The Ohio Pawpaw Growers Association spreads the word about how to best cultivate our state’s native fruit. 

The pawpaw is credited for satiating a very hungry Lewis and Clark as rations ran low during the last week of the legendary explorers’ famous expedition. Our state’s earliest settlers also embraced the fruit as an important food source, just as the American Indians did before them.
   
“The pioneers found that there were relatively no native fruits in Ohio at the time of settlement, so pawpaws were an important part of their diet,” explains Ron Powell, president of the Cincinnati-based Ohio Pawpaw Growers Association. “It saved a lot of them from starvation during hard times.”

Although the pawpaw’s popularity faded over the years, its resurgence during the last decade has boosted the popularity of Powell’s 14-year-old association. “We’re trying to look at production and educate people on how to work with [pawpaws] and how to process them,” he says.

Because the pawpaw has a shelf life of around four days, it’s difficult to stock in grocery stores. Powell says it is slowly making its way to mainstream markets, mostly in the form of frozen pulp, but he adds that private orchards are still the place where one is most likely to find the fruit in its natural state.

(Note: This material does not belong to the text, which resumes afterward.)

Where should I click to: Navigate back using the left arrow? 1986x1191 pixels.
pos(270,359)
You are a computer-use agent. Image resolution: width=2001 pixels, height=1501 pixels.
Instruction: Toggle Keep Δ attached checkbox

Pawpaw trees also face growing challenges. They’re shorter than other trees and are often shaded by foliage, which, in turn, produces smaller fruit. The Ohio Pawpaw Growers Association shares orchard-planting strategies with its 200 paid members and 600 newsletter subscribers to help them achieve better results.

Finally, Powell says, there’s the hurdle of getting consumers to try a fruit that’s billed as a mango-banana mash-up but sports an unusual green hue. “It’s an uphill battle,” he says. “I’m finding out that the people who have tried pawpaw really find it a wonderful fruit.”